Since 1959 Kinngait Studios has been respected internationally for its release of the Cape Dorset Annual Print Collection. It maintains its commitment to high-quality print production, exquisite stonecut prints, etchings, lithographs, and collagraphs, and to nurturing a secure and committed collector base. The studios actively foster local talent, and artists from Kinngait have continued to dominate the Inuit art market. The strategic planning at the senior management level of the Co-op has made an important contribution to its success. In addition to its first manager, James Houston, another manager, Terrence Ryan, was critical to the Co-op’s stability. Ryan, who had a solid background in the arts, served for forty years as the general manager of the Co-op and did much to support the development of the community’s arts sector while maintaining a strong and vibrant Co-op. Under Ryan’s leadership, the arts flourished in Kinngait and the Co-op concentrated on developing and expanding artists’ techniques and visual vocabularies. Following Ryan, William (Bill) Ritchie became the studio manager, and he has nurtured and supported the artists and encouraged emerging artists to spend time in the studios and experiment.

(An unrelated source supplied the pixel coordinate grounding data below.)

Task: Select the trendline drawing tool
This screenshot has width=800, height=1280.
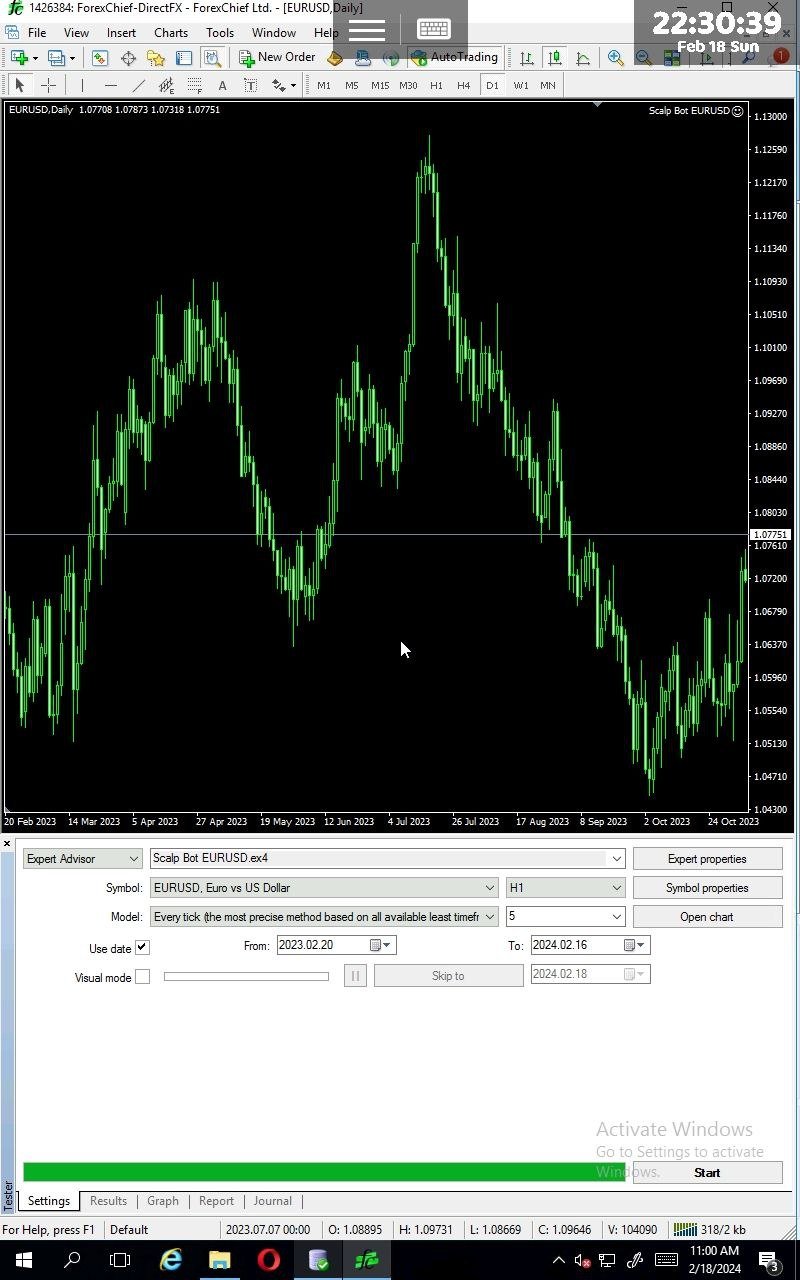Action: pyautogui.click(x=138, y=86)
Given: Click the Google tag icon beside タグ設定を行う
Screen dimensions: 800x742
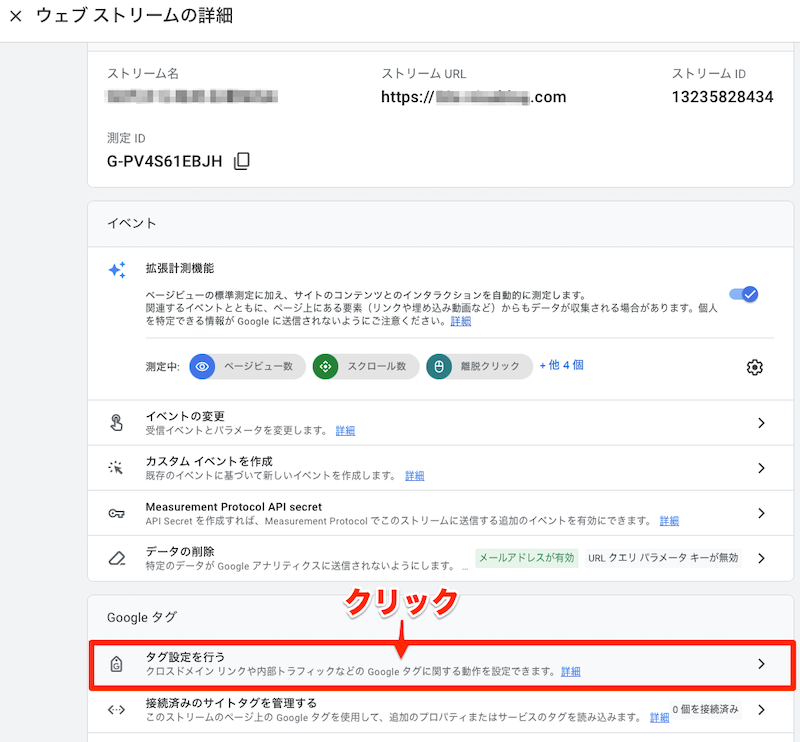Looking at the screenshot, I should (x=117, y=664).
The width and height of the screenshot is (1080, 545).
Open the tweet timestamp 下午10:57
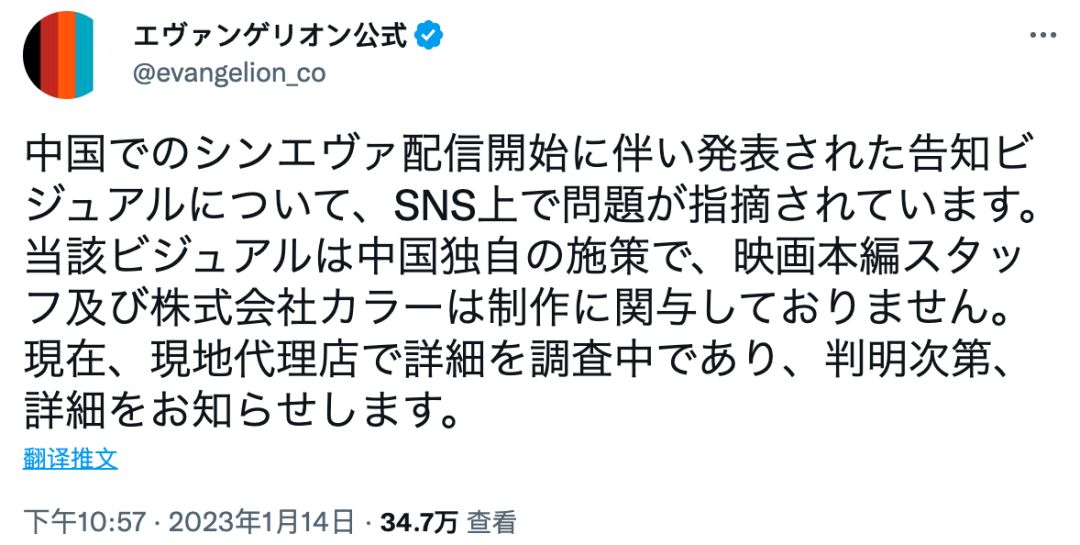click(84, 520)
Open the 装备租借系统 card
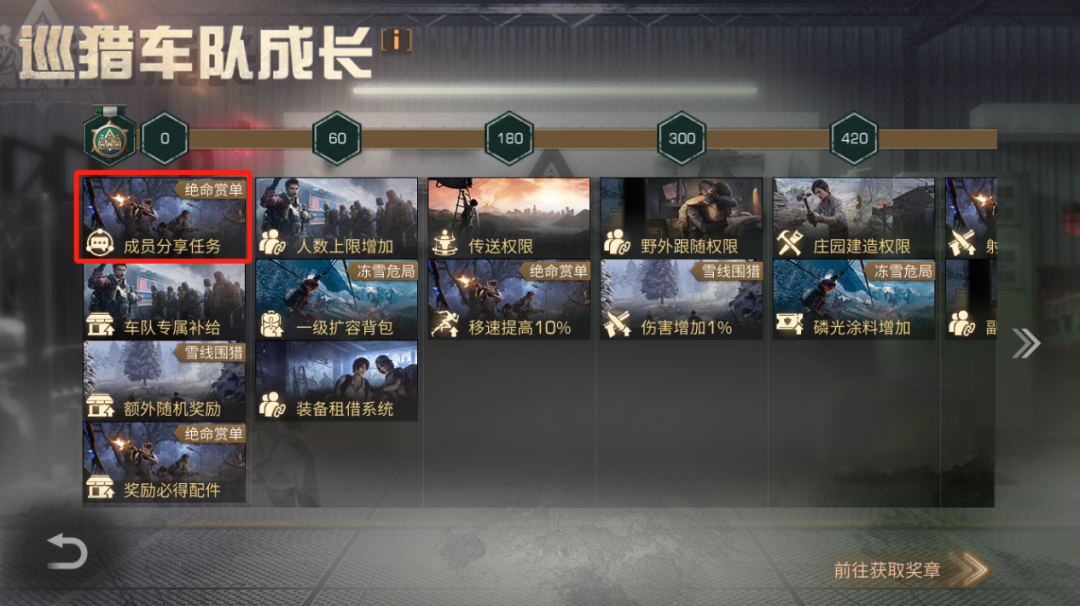This screenshot has height=606, width=1080. tap(336, 381)
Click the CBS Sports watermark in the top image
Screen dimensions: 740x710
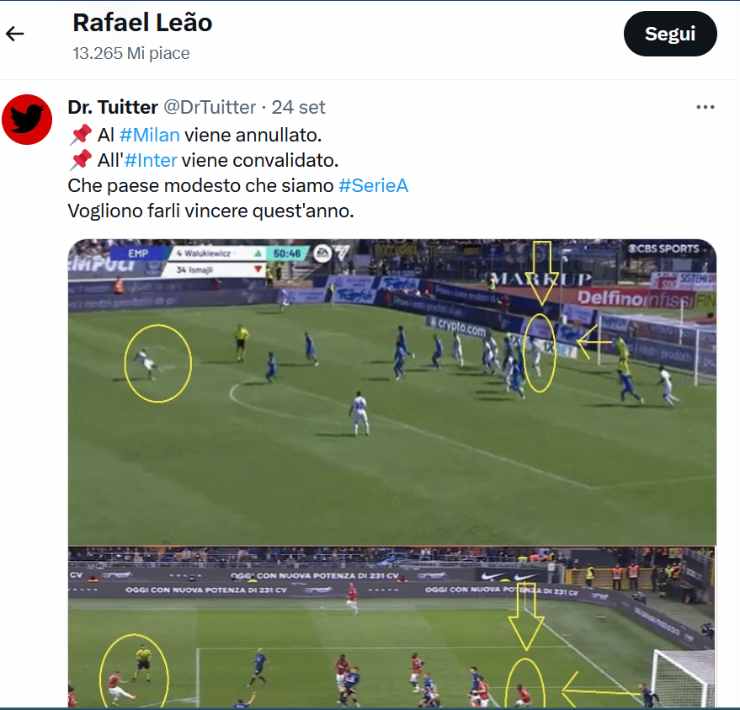click(x=663, y=248)
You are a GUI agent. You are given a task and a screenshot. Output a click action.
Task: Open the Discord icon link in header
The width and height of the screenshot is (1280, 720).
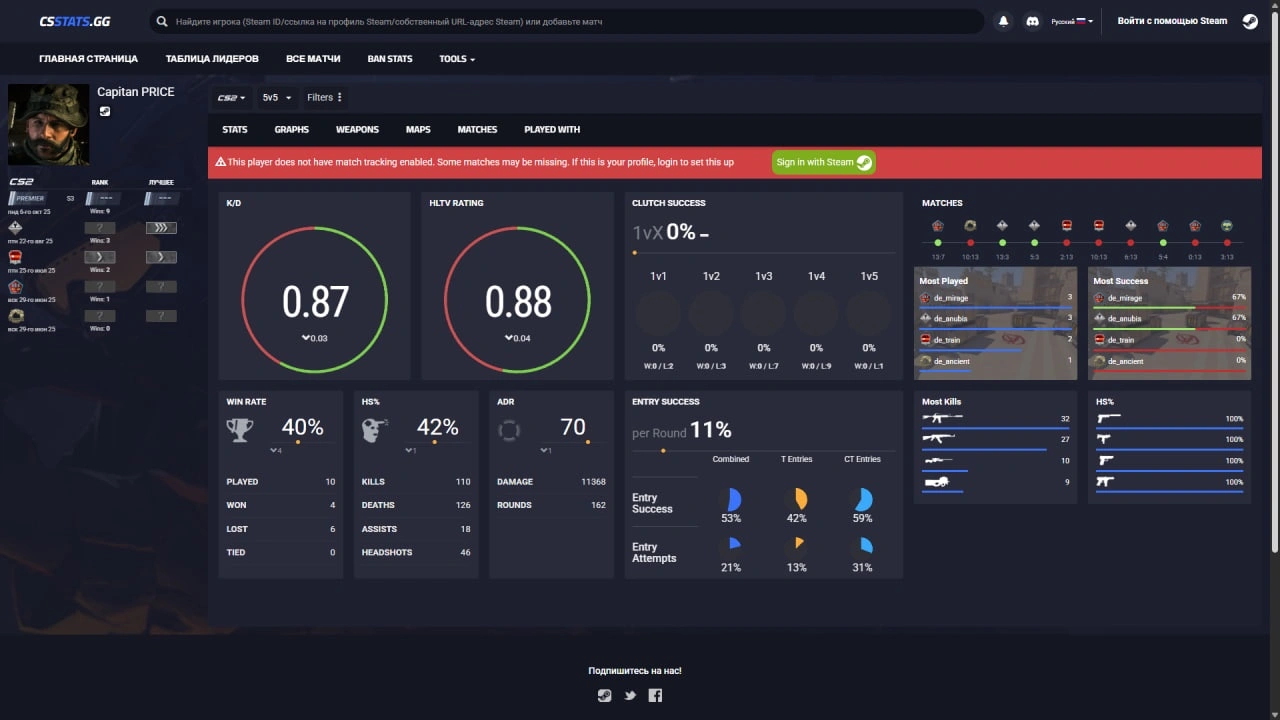pyautogui.click(x=1032, y=21)
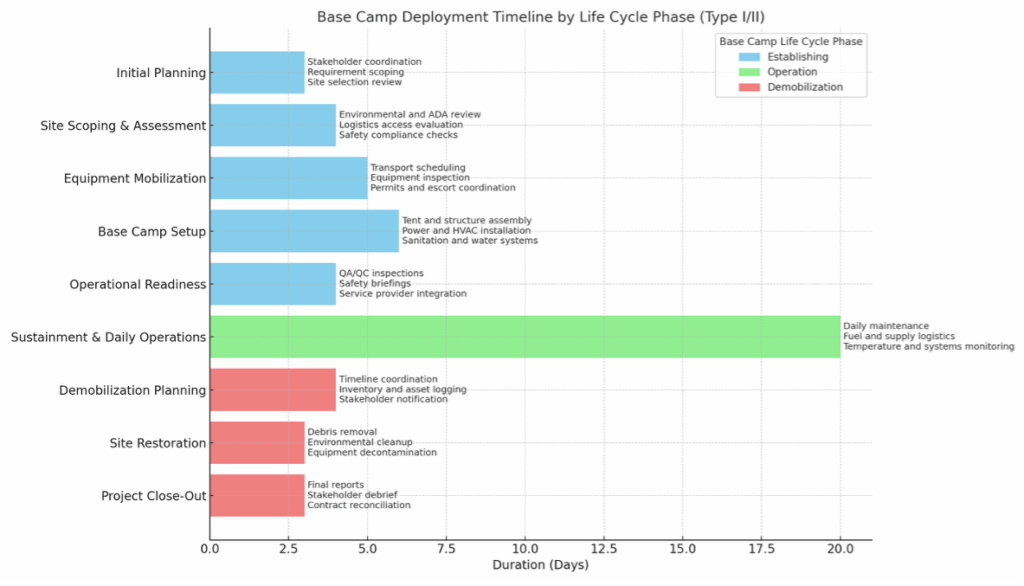Select the Initial Planning bar
The height and width of the screenshot is (586, 1024).
point(255,72)
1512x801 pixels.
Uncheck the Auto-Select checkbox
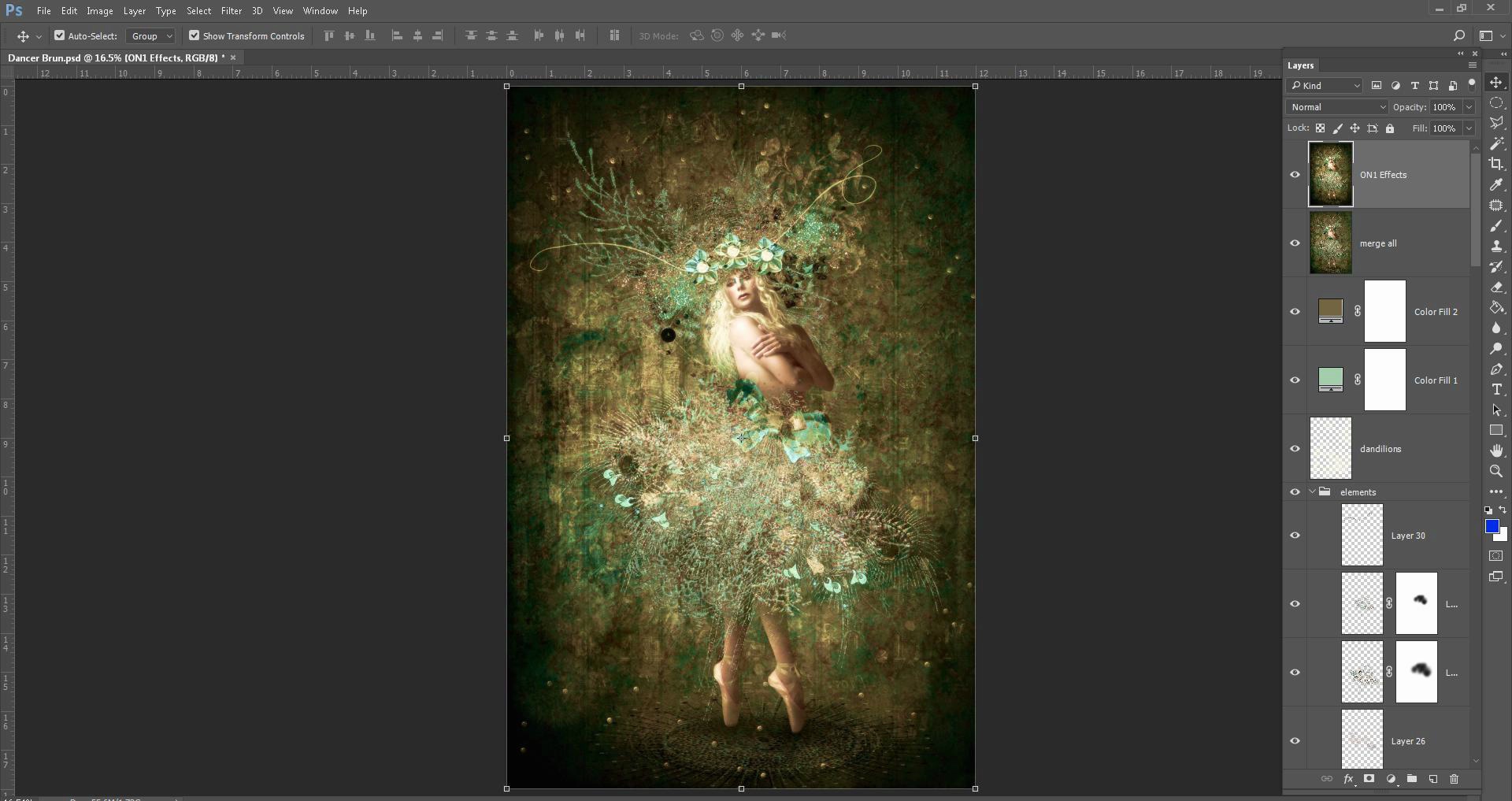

Just as Annie was viewed by some of her peers at the Co-op as something of a dissident for her drawings (although the Co-op staff encouraged her), so her contributions to the print release were also notably experimental. The studio adapted works representing her unique vision of the new North. Briefcase, 2005, and 35/36, 2006, images of men’s briefs and a bra, were definitely outside the box of customary prints. Other prints, such as The Homecoming, 2006, and Interior and Exterior, 2003, are more sentimental—they focus on Annie’s love of community. Although Annie’s prints are successful in sales and distribution, her drawings hold the art world’s attention with the sheer scope of her vision, her prolific output, and the startling directness of her imagery and composition.